Granetzny Andreas, Abd El-Aal Mohamad, Emam Elrady, Shalaby Alaa, Boseila Ahmad
Department of Thoracic Surgery, Klinikum Evangelisches Krankenhaus Duisburg-Nord, Fahrner Str. 133, Duisburg 47169, Germany.
Interact Cardiovasc Thorac Surg. 2005 Dec;4(6):583-7. doi: 10.1510/icvts.2005.111807. Epub 2005 Sep 15.
Through a prospective randomized comparative study, treatment of flail chest by a non-surgical method of packing, strapping, and mechanical ventilation vs. surgical fixation were compared. After management, stability of the chest wall occurred in 85% of the patients in the surgical group. Forty-five percent of patients in this group required ventilatory support after fixation for an average of 2 days. Whereas in the conservative group, stability occurred in 50% of their patients, and 35% of patients required ventilatory support for an average of 12 days. Chest wall deformity in the form of stove-in chest and crowding of ribs was still obvious in 9 patients among the conservatively treated group, compared to only one patient who developed chest wall deformity in the surgically treated group. The pulmonary functions tested two months after management indicated that in the surgical group the patients had a significantly less restrictive pattern. Thus, surgical fixation of a flail segment is a method of great value in the treatment of flail chest, in which stability is achieved without deformity of the chest wall and patients have less restrictive impairment of pulmonary functions.

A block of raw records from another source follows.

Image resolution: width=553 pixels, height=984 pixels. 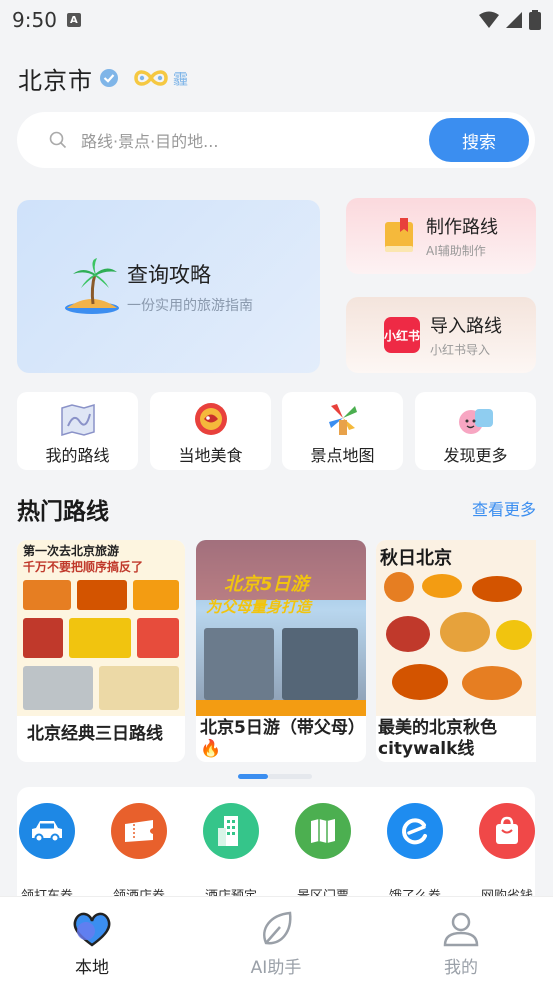 I want to click on hotel-icon, so click(x=228, y=831).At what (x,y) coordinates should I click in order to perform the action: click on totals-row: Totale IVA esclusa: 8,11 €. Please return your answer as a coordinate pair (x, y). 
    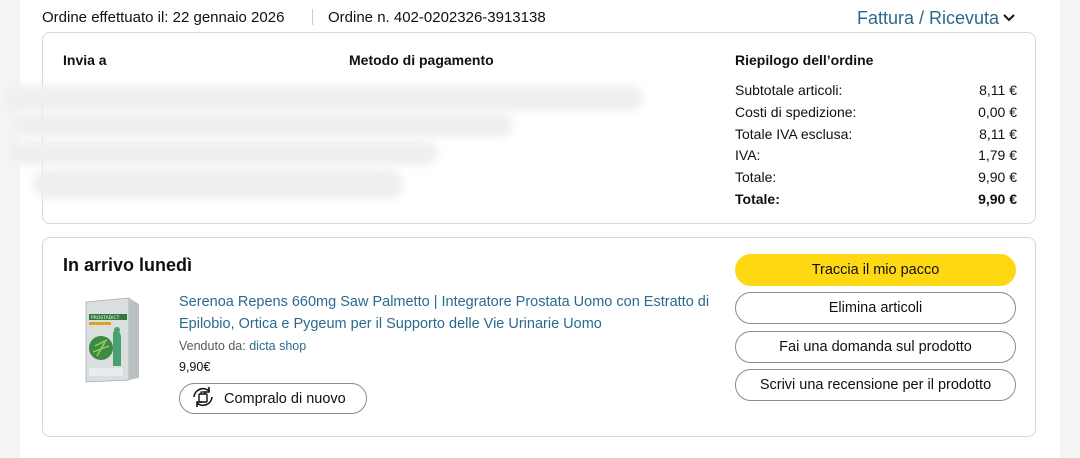
    Looking at the image, I should click on (876, 135).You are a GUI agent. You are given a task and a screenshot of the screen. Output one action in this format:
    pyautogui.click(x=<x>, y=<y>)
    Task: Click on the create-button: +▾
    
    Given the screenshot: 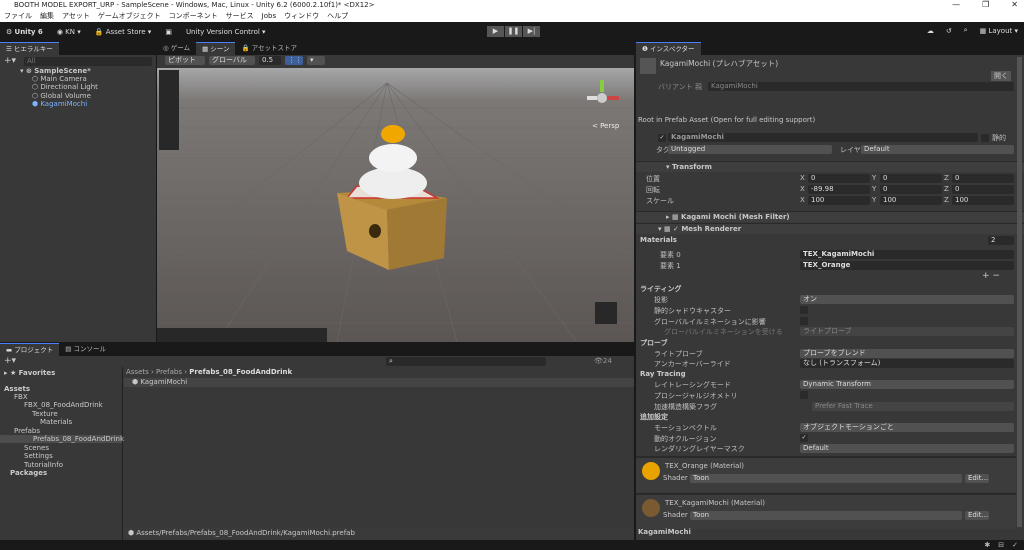 What is the action you would take?
    pyautogui.click(x=10, y=361)
    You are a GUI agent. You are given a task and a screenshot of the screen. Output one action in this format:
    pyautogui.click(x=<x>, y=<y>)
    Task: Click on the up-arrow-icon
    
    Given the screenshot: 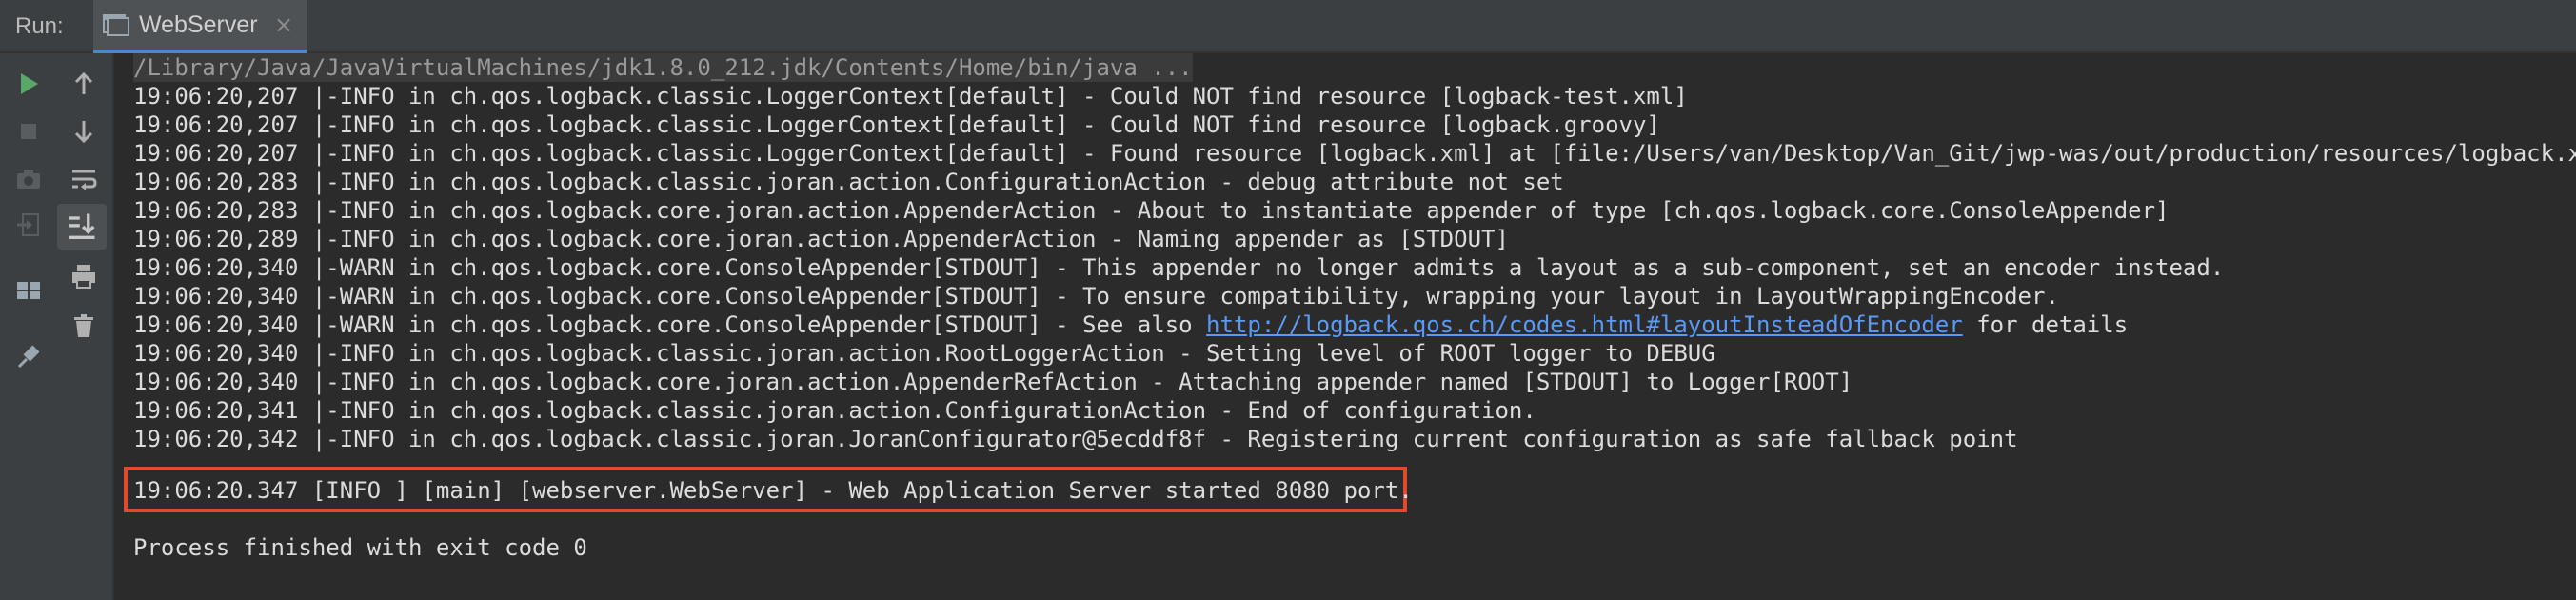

通过一项前瞻性随机对照研究,比较了采用包扎、捆绑及机械通气的非手术方法与手术固定治疗连枷胸的效果。治疗后,手术组85%的患者胸壁实现稳定。该组45%的患者固定后需要通气支持,平均持续2天。而在保守治疗组,50%的患者实现稳定,35%的患者需要通气支持,平均持续12天。保守治疗组中有9例患者仍存在胸壁凹陷和肋骨拥挤形式的胸壁畸形,而手术治疗组中只有1例患者出现胸壁畸形。治疗后两个月进行的肺功能测试表明,手术组患者的限制性模式明显较轻。因此,连枷节段的手术固定是治疗连枷胸的一种非常有价值的方法,该方法可实现胸壁稳定且无畸形,患者肺功能的限制性损害较小。